The Saturday Review
by Irving Kolodin
24 November, 1956
Thanks to Dr. Gaël Rouillé
"IT IS NOT often that a worldfamous orchestra comes to New York for the first time
with a seventy-six-year-old conductor who is more a subject of curiosity
than the orchestra itself. Such was the case, however,
with the long-awaited appearance of the Vienna Philharmonic in Carnegie Hall
with Carl Schuricht leading a program of Mozart, Beethoven and Bruckner.
So long awaited was it, indeed, that Wilhelm Furtwaengler, Clemens Kraus,
and Erich Kleiber - who were named for one or another tour in the last four years -
have all died. If the opportunity came to Schuricht by default, he honored it
with musicianship of a high order and a wonderful rapport with the unique orchestra.
Of course, it is a bolstering compliment to be affiliated with the Vienna Philharmonic
at all under such circumstances, for it is the membership which engages the conductor.
That it had made no error for sentimentality or other reasons was apparent from the start
with a sensitive yet robust performance of a symphony written by Mozart at sixteen,
yet already number twenty-three (D major, K. 181) in his catalogue.
The velvety sheen of the strings, the plaintive interpolation of the oboe,
the subdued accompaniment which the ensemble provided when a solo instrument was dominant
were all in the noble tradition of an orchestra whose refinement of style is unparalleled.
It was, of course, Schuricht who held it together and gave the eminently aware players
the direction they required.
In scope and spaciousness, the following "Egmont" overture of Beethoven
has not had such a performance in Carnegie Hall since the last occasion when
Arturo Toscanini performed it. For one thing, the Vienna Philharmonic's string section
runs to sixteen firsts plus three concertmasters, and they all play.
Taking in the proportionate complement of seconds, violas, cellos, and basses,
there was a veritable forest of bows at work on the stage, all functioning
toward that ideal of luscious, deep-throbbing string sound that is the singular property
of this ensemble. The clamorous horns and sighing woodwinds were marshalled by Schuricht's exact,
economic beat to a climax steeped in traditionalism but vibrantly alive.

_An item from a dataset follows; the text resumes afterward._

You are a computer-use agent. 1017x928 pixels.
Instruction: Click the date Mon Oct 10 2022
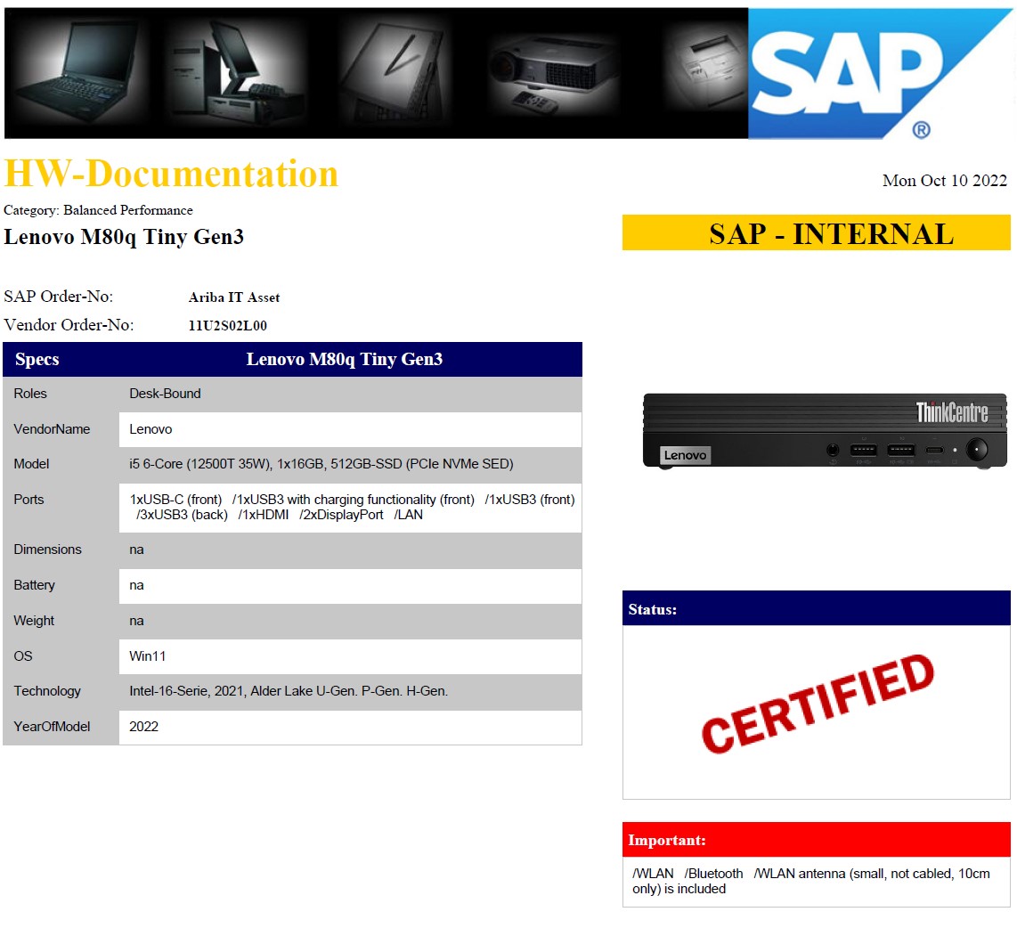point(944,181)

As the final chord reverberated in Carnegie Hall, one realized anew
what a precious frame this makes for a really worthwhile picture.
BRUCKNER'S Seventh Symphony (relatively terse, at an hour plus, as this composer's works go)
is not ordinarily what this ear wants, but what the Vienna Philharmonic players made of it
under Schuricht's knowing direction gave all ears a cleansing bath of pure, ringing sound.
There is no such thing as forcing or overblowing. The strings, in the most urgent forte,
bow but do not press; the brass, consequently, can form their sound with every prospect
of being heard at a natural level, likewise the woodwinds. There are few details
of an orchestra's ability that such a work does not reveal, and
the Vienna Philharmonic responded magnificently. Of course, a missed horn note or
a wrong trumpet entrance is not unknown with these players, and there were such incidents
(also a timpani player who lost a mallet head in the frenzied whacking of the final chord).
They were about as important as a dent in the nose of the Statue of Liberty.
The symbol was there for all to see, and what it symbolized was the eloquence and
power of music itself.
I, frankly, would not have endured the terminal interminabilities of Bruckner had the thought
not persisted that there might be an encore, and it could be, it might be, it definitely was
"On the Beautiful Blue Danube" (composer name of Strauss).
The overflow audience greeted the introductory phrases with shouts and bravos
(many of them tinged with a Viennese accent) and then relaxed in happy silence
as the orchestra swung into that repertory of which it is king and court alike.
We have all heard it on records and some of us have heard it in person,
but it was not quite the as hearing in Carnegie Hall, amid the outposts of our asphalt jungle,
the wooing strains of an art all geniality, refinement, and spirit. It seemed modest of the men
to use music and turn pages in a piece they have imbibed with their mother's milk,
but they did. And Schuricht used a properly amended manner to accord with the circumstances.
Fine man, Schuricht. He should come soon again. Superb orchestra, the Vienna Philharmonic.
It should play in New York more times than the one date at the end of its tour, December 8.
The wise will require no more words."